O God, You can redeem anything, but You desire to spare us the suffering we cause ourselves and others for want of discipline and restraint. The psalmist captures Your heart for Your people as You describe the hardships they would be spared, and the benefits they would enjoy “If My people would only listen to Me… would only follow My ways…” (Psalm 81:13-16).
The Lord Jesus lifted a similar lament over Jerusalem, “…How often I have longed to gather your children together, as a hen gathers her chicks under her wings, and you were not willing" (Matthew 23:37).
Father, it is often quite easy for us to see degeneration around us, but harder to see the subtle compromises, compounding misdeeds, and troublesome habits in our own lives—that left unchecked, draw us into a treacherous slide. Help us to be honest in confronting and confessing our sins, and in seeking to display the fruit of the Spirit—love, joy, peace, forbearance, kindness, goodness, faithfulness, gentleness and self-control.

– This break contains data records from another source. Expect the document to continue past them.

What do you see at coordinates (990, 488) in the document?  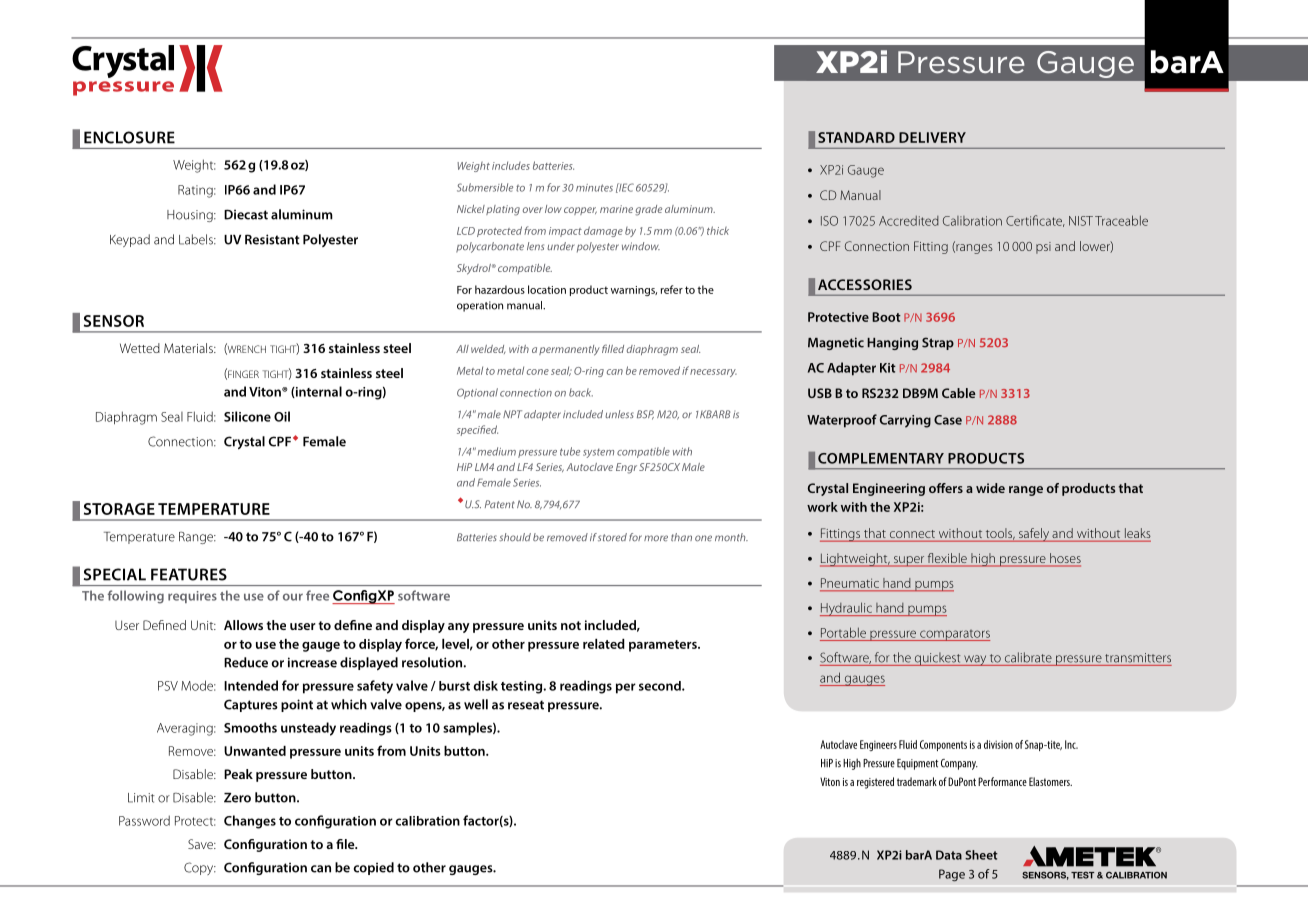 I see `wide` at bounding box center [990, 488].
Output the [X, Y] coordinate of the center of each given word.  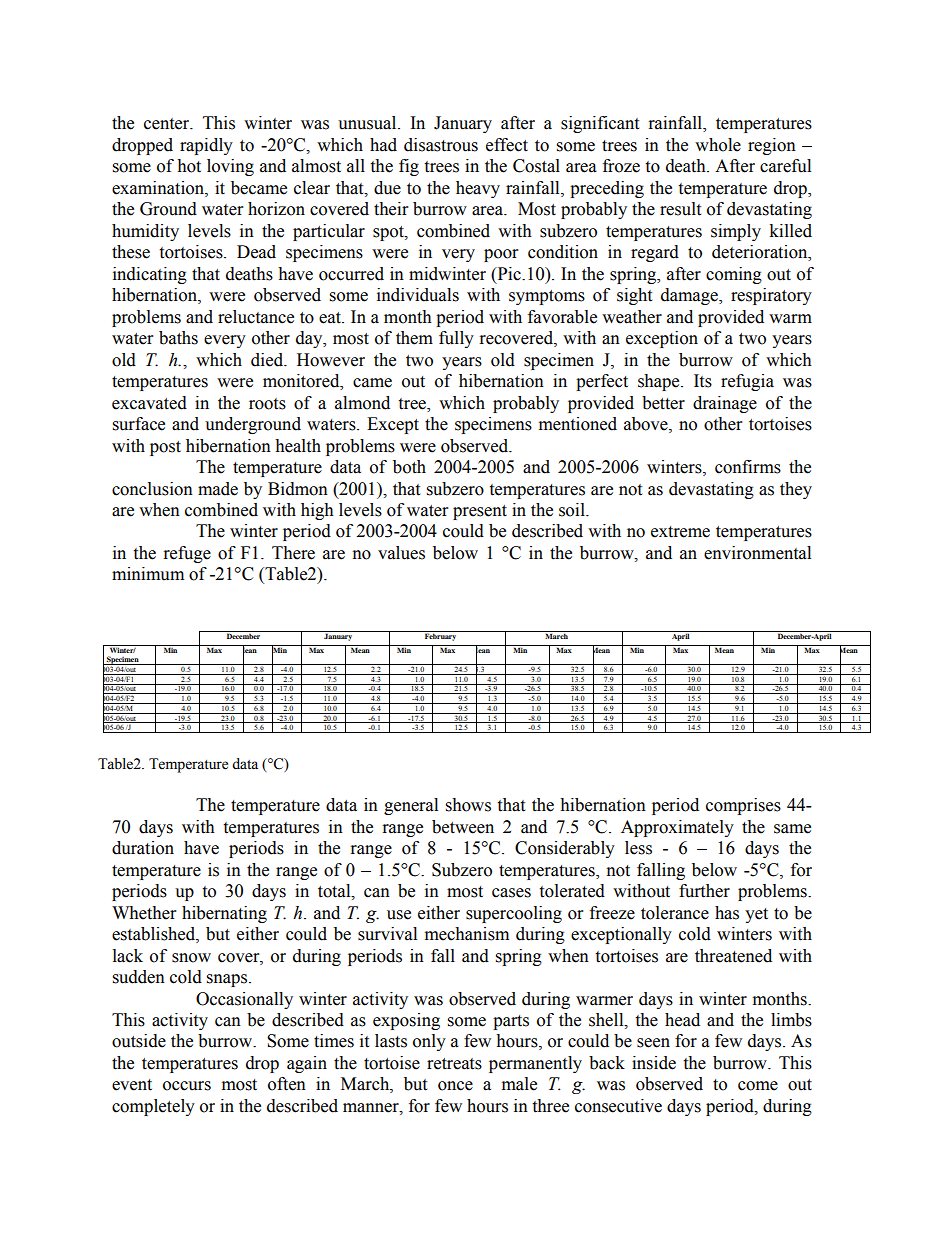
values [401, 553]
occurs [187, 1086]
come [758, 1086]
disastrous [441, 145]
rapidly [206, 146]
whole [718, 145]
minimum [148, 574]
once [455, 1086]
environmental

We pray for our families, and in particular our children, and the young people we influence. Help us to train them in such a way that they would not freefall into depravity and difficulty for want of discipline and restraint. Help us to be for them models of sound judgment, self-governance, and self-control.
Oh Father, so much around us is dangerous, and deceptive and damaging. We look for Your deliverance, Lord!